A obrigatoriedade do descanso semanal está consagrada na lei desde 1921 (Convenção n.º 14 da OIT), defendendo que ele deve ser “tanto quanto possível, concedido simultaneamente a todo o pessoal de cada estabelecimento, e coincidirá, na medida do possível também, com os dias consagrados pela tradição ou pelos usos do país”.
Portugal é um país de matriz católica, como aliás muitos outros por esse mundo além. Desde o século IV que o dia de descanso para os cristãos passou a ser o domingo. E continua a haver muitos países onde os fluxos migratórios não alteraram as raízes de matriz cultural cristã, onde a tradição do descanso dominical conta séculos de prática social.
Portanto, não é ingenuidade ou arcaísmo o Papa Francisco sugerir que trabalhar aos domingos “não é positivo”. É facto que a própria OIT contempla a exceção dos trabalhos contínuos, que exigem dias de descanso desencontrados. O problema é que se mercantilizou o trabalho, a própria pessoa, de tal maneira que não há valores que contenham a sede do lucro. E mais ainda: Em função desse mesmo lucro, criaram-se necessidades, dispensáveis, que atropelam os dias de descanso, ignorando em absoluto as tradições ou os usos do país. Apagou-se, por completo, a dimensão do convívio familiar, a função social do descanso, em prol dessa mercantilização e do lucro.
Cada um lê as palavras do Papa conforme os seus preconceitos. “O Papa defender o descanso ao domingo é um pouco arcaico, é um discurso ruralista, quando o mundo era simples” – diz o sociólogo Moisés Espírito Santo. Pelo acima exposto, discordo frontal-mente. Como bem saberá – ou tem obrigação de saber – para nós mergulha na mais lídima tradição cultural do país. E muitos dos atropelos desse descanso dominical resultam de importações estrangeiras à alma do nosso povo.
Mais profunda é a minha discordância da opinião de Carlos Esperança, afirmando que Bergoglio “está a defender os interesses comerciais do Vaticano”. Quererá ele dizer que enche os cofres do Vaticano? Como? Entre nós, a partilha dos fiéis com a Comunidade, para apoio aos serviços paroquiais, não passa essencialmente pelo domingo.
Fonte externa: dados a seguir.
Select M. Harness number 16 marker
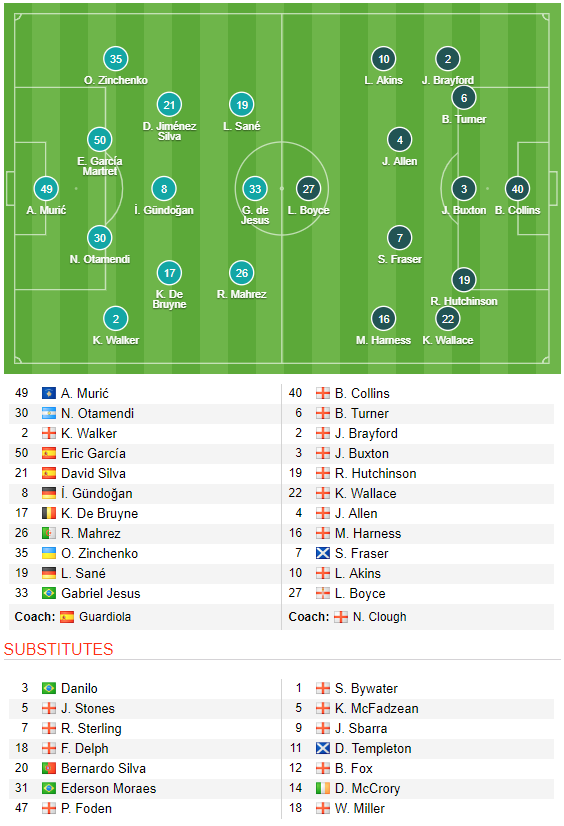 384,319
O descanso semanal não é um carregar de baterias para aguentar nova semana de trabalho. Essa é a conceção mercantilista do trabalho e da pessoa. “O ser humano não é uma besta de carga e o descanso semanal não deve ser encarado como uma recuperação de forças para depois trabalhar mais, mas como um tempo para fruir a vida, meditar, contemplar a beleza, alegrar-se com a vida e estar em família” – é a opinião acertada de Anselmo Borges, com a qual concordo plenamente. As motivações religiosas darão ainda outra profundidade e densidade ao descanso legítimo e necessário.